Faxanadu passwords were the worst. Upper case, lower case, numbers, and some punctuation.
It was, however, able to represent your inventory, location, money, etc. Pretty much a full state in ~24 characters, which I thought was very cool.. but 10-year old me didn't always write down the mantra correctly.
I still think nothing beats Legend of the Mystical Ninja on Super NES. If you are playing a two player game and obtain a password, it's a full 60 characters you'll have to enter. For comparison, the Guardian Legend was 32 characters (like Faxandu) and Metroid was 24. I never played Magic of Scheherazade; looks like that weights in at 43 characters.
The Golden Sun series had a password system to transfer your progress from Golden Sun 1 to Golden Sun 2. If you wanted to transfer everything it was 260 characters. At least you only had to do this once and there was an option to use a link cable instead.
Correct, back in those days digital photos on a phone were also non-existant, which would have made the many pages to transfer everything so much more convienent.
Golden Sun also had a feature where you could put your GS1 game into sleep (at a specific data transfer point), take out the cartridge, and replace it with GS2, and unsleep, to transfer the data. My 11yr old brain was blown by this!
Yep! Specifically, it can transfer all the important things in 16 characters. The medium option about four times as big to send exact stats rather than just levels; that seems like a lot of work for little benefit. The big one transfers every single item in your inventory.
Yes! Didn’t think someone else would remember LotMN! What’s worse, a few of the characters were easy to mistake for other ones, meaning we’d often enter the full thing (no keyboard, of course) and find it didn’t work, either because we mistranscrobe it on “save” or misread what we had written.
(For a while I thought each save also used up memory and they were getting deleted but that wouldn’t make sense.)
Always wished when passwords approached double digit territory that the devs would have sprung for the battery save.
I always liked how Turbo Grafx did this. For many games if you had the Turbo Booster Plus or CD add on, you could save your game to their memory, otherwise you could use a password.

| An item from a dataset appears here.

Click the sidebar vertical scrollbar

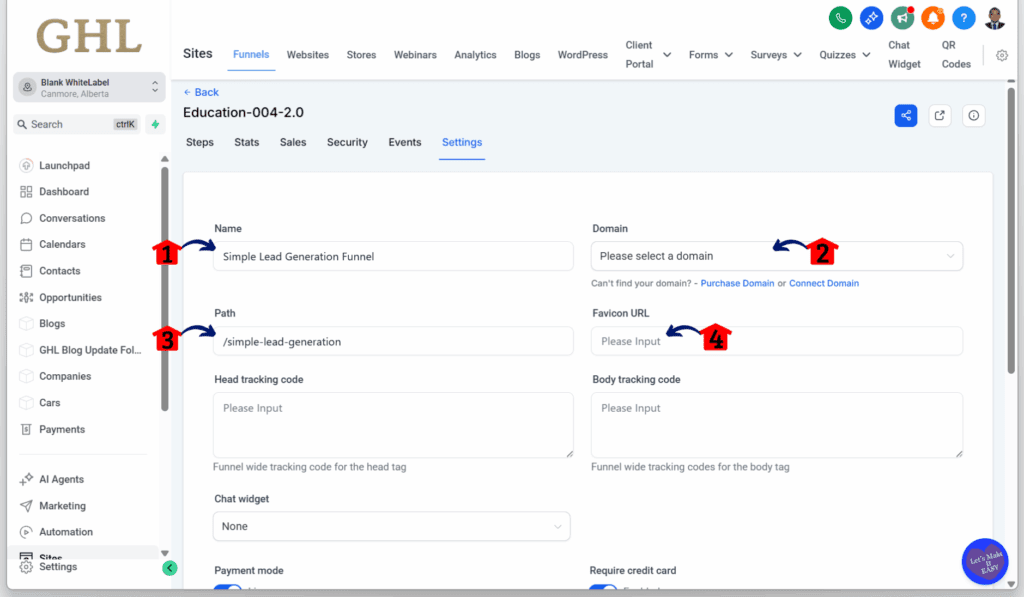(165, 290)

Faxanadu passwords were pretty terrible for sure..but hands down the the absolute worst has to be james pond 3 on the genesis. There was like 4 different colours and a bunch of symbols like pieces of cheese and rayguns and stuff. The passwords were 32 characters long.
There was this NES game called "The Magic of Scheherazade" that had what at first looked like a very complex password system, but even as a kid, I was able to figure out how to exploit it to cheat at the game, giving me lots of money or start at higher levels, as it wasn't actually hashed very well.
The game itself is kind of obscure and looks like it's a cheap ripoff of Legend of Zelda (there are several scenes that are actually blatant rips), but it's got a lot of depth and is a lot of fun, even today. There's both over-world-action- and turn-based combat, and a whole time travel component.
IIRC, the password system was so bad that you could create game-puzzle-breaking states with it, to where you were in certain levels without items that you needed to progress.
I had the same experience with wonderboy 3: the dragons trap on the sega master system. Especially because it was a platform rpg where you could have different combinations of armor, weapons and shields.
These old games password systems analysis are always so entertaining and interesting to see... just like a glimpse onto the limitations that were faced by 8-bit console gamedevs in the early days, and the very clever solutions they came up with.
There's this Youtube creator called Bisqwit who has a complete series on cracking old videogame passwords:
The best story of NES passwords is of course JUSTIN BAILEY, which just happens to function as a Metroid password with a valid checksum, starting you out with a suitless Samus sprite and a bunch of equipment.
The original NES Metroid game also had a password, but just used letters and numbers IIRC. I remember taking a password for one of the games I was playing and incrementing it to find more valid passwords.
Most of them took me back to the beginning of the game without any upgrades, but some of them put me in significantly later stages of the game without any upgrades.
Reminiscent of the Megaman / Megaman X games from my childhood. Megaman 2's algorithm is available as an example here: https://github.com/kpshek/mm2pwd
Quite a coincidence because of the only remaining secret of Nier: Automata (2017) was discovered today, an intentional cheat that lets you jump to the end of the game (the game needs multiple playthroughs to see all endings and reach the real one)
Now days it's more likely to be included in an accessibility menu. Games like Celeste, for instance, have options that might have historically been called "cheats".
It is personally satisfying to finally get a complete understanding (even though I long ago understood it conceptually).